This is the first of several post that I’d like to write in the next weeks about investing in wind energy.
There are several possible alternatives to invest in wind energy, or more broadly in renewables: stocks, managed funds, ETFs or even direct investment in the development of a project.
The option described in this post (buy your own turbines) is probably the most extreme but it’s not unseen. I’ve been personally involved in several projects owned not by utilities, mega corporations or professional developers but by private investors or small companies willing to pay out of their balance sheet.
Additionally, it has to be considered that the banks are usually willing to finance a relevant portion of projects. The percentage that can be financed is somewhere around 60% to 70%, in some cases even more.
The capital cost of wind projects are dominated by the cost of the turbine. In this blog you will find quite a lot of post detailing the other costs associated with the project, usually called “Balance of Plant” (BoP).
As a rule of thumb I would say that the turbines, fully installed and operational (that is, including transportation, installation and commissioning costs) will be somewhere between 60% to 80% of the total investment.
How much does an industrial, multi megawatt wind turbine cost?
It’s obviously not easy to answer this question as it’s dependant on several variables such as number of turbines purchased, transportation costs (marine and overland), financing, insurance and warranties, etc. Actually is so critical that companies in the wind business have usually specialized departments devoted to the gentle art of Pricing.
However several reliable sources (Bloomberg in primis – they are the source for the image above) are concordant on the fact that the cost per megawatt is steadily decreasing.
When I joined the wind industry (2010) a MW was somewhere around 1.4 to 1.6 million dollars – that is, you could expect to pay around 3 ML$ for a 2 MW wind turbine.
Today (end of 2018) prices have dropped dramatically. Buying a turbine today, with delivery at the end of the next year, will probably cost around 1 M$ per MW.
There are several reasons behind this price drop.
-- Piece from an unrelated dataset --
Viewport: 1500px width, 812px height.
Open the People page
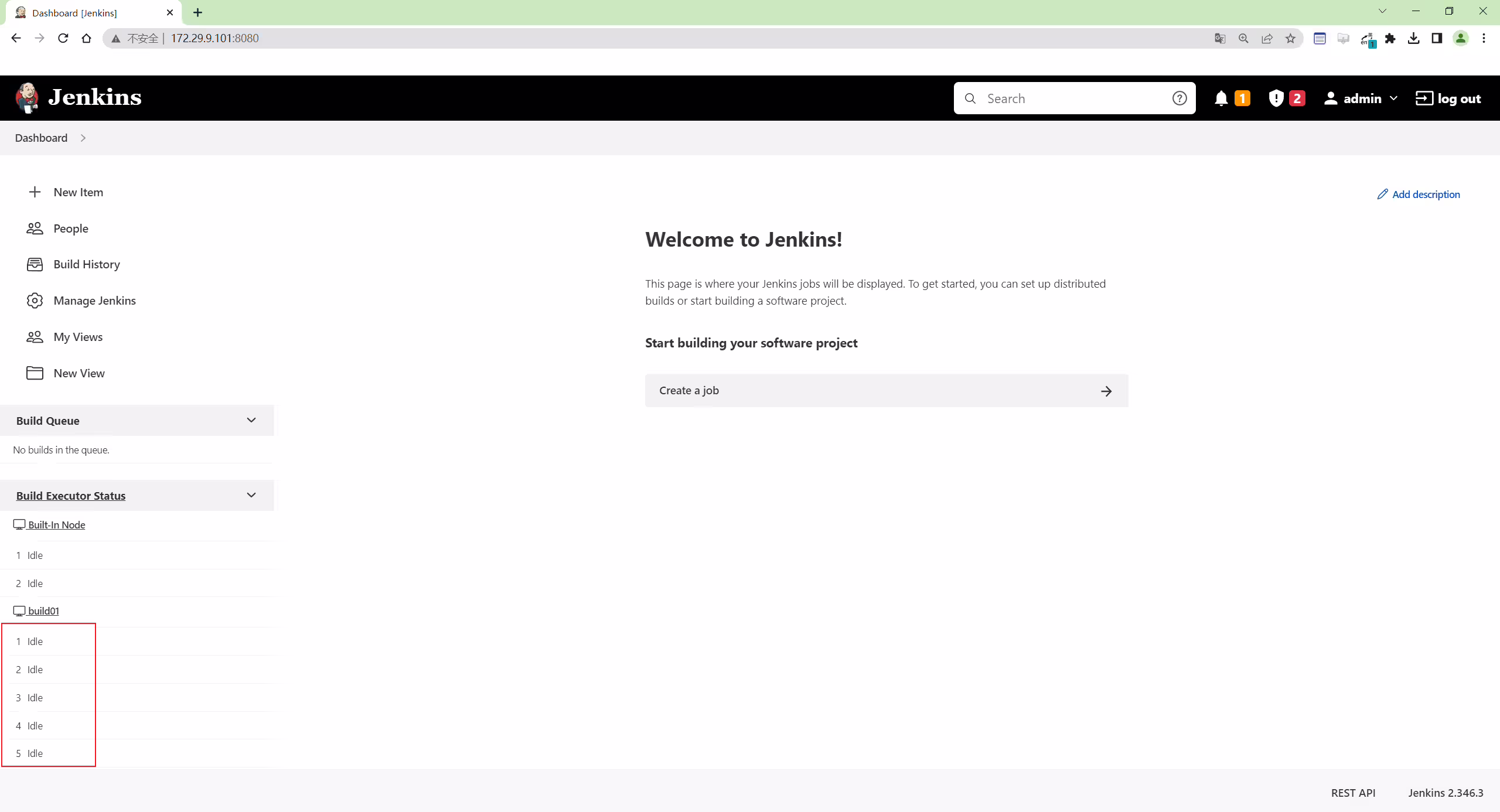(71, 228)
I believe that the main 2 are scale factor (today, 3 to 4 MW wind turbines are the norm while in the past the standard was 1.5 to 2 MW) and market pressure in the majority of developed markets (USA and Europe).
To summarize, to invest in wind energy building your own small wind farm (1 turbine around 3MW, no substation or other substantial BoP costs) you would need probably between 0.5 and 1 ML$. This very rough estimate consider a total cost of the project between 3.5 and 4 ML$, with the banks financing around 70%.